There are tools available to show websites on PowerPoint slides like LiveWeb and LiveSlides (EDIT: website seems to be down – link removed). I’m recommending them often. You can use that to draw a web browser object on your slide, and then specify the URL to show in there. When you run your slideshow, you will see that website on a given slide. Every time the slide is shown, the website output is rebuilding and displayed again on your television screen. People often use this to grab legacy data from a reporting website or e.g. to show local weather information.

There are a few disadvantages with that web browser technology, if you mind.

No PowerPoint Shape

In PowerPoint you have great shapes like text boxes, tables, rectangles, etc. You can all transform and modify those native PowerPoint shapes to fit your needs, and design. With LiveWeb and LiveSlides, this is not true. They basically place a web browser object on your slide. And that is not a normal native PowerPoint shape that you can use and modify in PowerPoint.

Not Editable

A text box, and all other native PowerPoint shapes can be formatted. Border, fill color, font, bold, caps, shadow and so on. What you display in a web browser shape is static. The designer of the website determines the look and feel on your slideshow. You cannot control over that. Use our DataPoint to get in the raw data like weather data, for example, and then use it on text boxes and images that you format.

No Brand or House Style

Since you have no control over the layout of the website, you cannot complying with your company’s design guidelines and house style.

Website Build-up Visible

This I find personally the worst problem. Every time a slide is shown in the slideshow, a complete rebuild of the website is executed insight. You see an empty web browser, firs texts coming in, then the page is loaded correctly and then all images are coming in one by one. Maybe you don’t mind, but in the professional digital signage or AV industry, this technology is not acceptable. They want to see the website output in an instant.

The DataPoint Way

Use LiveSlides and LiveWeb when you don’t mind all the disadvantages. But if you want to do, it differently and more professionally, then have a look at this.

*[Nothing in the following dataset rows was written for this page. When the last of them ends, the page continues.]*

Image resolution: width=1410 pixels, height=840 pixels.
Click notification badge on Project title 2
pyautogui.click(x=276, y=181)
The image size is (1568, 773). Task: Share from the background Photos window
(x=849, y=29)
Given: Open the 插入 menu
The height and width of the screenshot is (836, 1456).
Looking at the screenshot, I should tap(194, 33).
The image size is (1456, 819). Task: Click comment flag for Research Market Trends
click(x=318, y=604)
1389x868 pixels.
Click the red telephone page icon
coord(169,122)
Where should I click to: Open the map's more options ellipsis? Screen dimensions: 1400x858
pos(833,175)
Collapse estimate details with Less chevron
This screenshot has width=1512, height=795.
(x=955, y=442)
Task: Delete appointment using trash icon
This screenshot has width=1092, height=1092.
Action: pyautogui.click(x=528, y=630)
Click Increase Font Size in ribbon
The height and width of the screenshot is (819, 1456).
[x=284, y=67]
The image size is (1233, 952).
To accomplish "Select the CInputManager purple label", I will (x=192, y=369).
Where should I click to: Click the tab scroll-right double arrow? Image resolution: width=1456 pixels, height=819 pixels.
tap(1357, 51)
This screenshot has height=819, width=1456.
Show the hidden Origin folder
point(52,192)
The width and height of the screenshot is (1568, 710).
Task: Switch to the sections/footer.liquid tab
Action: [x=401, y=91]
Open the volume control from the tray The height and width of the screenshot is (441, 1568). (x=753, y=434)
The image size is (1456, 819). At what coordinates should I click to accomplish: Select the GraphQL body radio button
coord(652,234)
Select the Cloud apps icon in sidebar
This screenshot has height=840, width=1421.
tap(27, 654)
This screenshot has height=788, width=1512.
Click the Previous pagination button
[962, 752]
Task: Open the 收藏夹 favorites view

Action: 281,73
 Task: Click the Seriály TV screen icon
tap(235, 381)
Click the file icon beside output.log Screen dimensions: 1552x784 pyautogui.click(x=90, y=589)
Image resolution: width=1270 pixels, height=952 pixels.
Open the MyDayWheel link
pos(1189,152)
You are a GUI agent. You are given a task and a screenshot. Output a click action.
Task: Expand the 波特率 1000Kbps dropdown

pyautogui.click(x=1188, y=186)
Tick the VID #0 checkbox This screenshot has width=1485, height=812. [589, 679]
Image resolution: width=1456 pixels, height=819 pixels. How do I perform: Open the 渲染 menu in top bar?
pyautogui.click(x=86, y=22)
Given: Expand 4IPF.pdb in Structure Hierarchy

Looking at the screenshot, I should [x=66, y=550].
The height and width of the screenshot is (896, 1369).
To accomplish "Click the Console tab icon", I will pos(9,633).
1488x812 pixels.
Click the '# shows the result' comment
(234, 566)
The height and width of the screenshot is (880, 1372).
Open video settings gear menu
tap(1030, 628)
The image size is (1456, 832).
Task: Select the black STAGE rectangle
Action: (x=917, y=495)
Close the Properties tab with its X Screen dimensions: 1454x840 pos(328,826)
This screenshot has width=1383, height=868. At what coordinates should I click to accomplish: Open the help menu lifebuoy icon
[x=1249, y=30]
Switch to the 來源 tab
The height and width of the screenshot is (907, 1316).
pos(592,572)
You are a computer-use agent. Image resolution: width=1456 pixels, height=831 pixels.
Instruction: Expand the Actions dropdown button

DataPoint is also able to show websites on your slides but it uses a different technology. It takes an image of the website in the background and shows that up-to-date image on your slide. With this, you have the advantage that no build-up of the website is visible on your television screens. Loading a picture is very quick. You even have the option to transform that image into e.g. a circle or put a dark transparent layer over it.

DataPoint has 2 options to accomplish this. You can generate and grab that image locally on the display computer (while the slideshow is running), or you can use a server to generate the images for you.

Sometimes the technology used on websites is complicated and is the local website grabber technology not to be able to capture exactly what you need. In that case, you are better off by using the server-side website grabber technology.

Local Capture

Everything starts by just inserting a normal and dummy image on your slide. Click Insert, Pictures, and browse to a picture that you can start with. Any picture will do. It will be replaced by your website in a minute. While you have this dummy picture selected, click DataPoint, Web URL and this form will open.

Now click OK and DataPoint will get an image, a capture of the website that you specified at the URL. This can take a few seconds to complete.

When done, the picture you had on your slide earlier, is replaced and is showing the capture of the website. You can resize the picture to whatever you need.

Note that you can set the width and height of the image. Or check the option for a full-page image. When you check this option, then this clears the height. DataPoint will change the height accordingly to the size of the website.

Furthermore you have an option to set a timeout and you can specify a delay before an image is taken. This can be handy if you don’t want to capture the first moment if you have some animation on the page and you want to delay the capture of it to make sure that the animation is running or completed.

Finally you can set the refresh rate. Here every 30 seconds the image of the website is captured again to capture and show changes.

Server-Side Capture

Local capturing will probably work for 90-95% of the websites. But sometimes technology is used where it is not possible to capture all information from some websites. Typically then is that you are missing a layer with e.g. traffic or weather info. For this, we can now capture this website via a remote web server for this. We have select ApiFlash for this purpose. Sign up there and you will get an access key that we need. When you sign up, you can choose what package you need. There is a free package with a limited number of captures, and paying higher packages depending on the number of captures per month.

Set the Web URL source to server-side and paste your ApiFlash access key like so.

The rest is all identical to local capturing.

Run the slideshow and every 30 seconds (or what value you specified) a new image will be captured and updated on your slide. You will not even see it updating.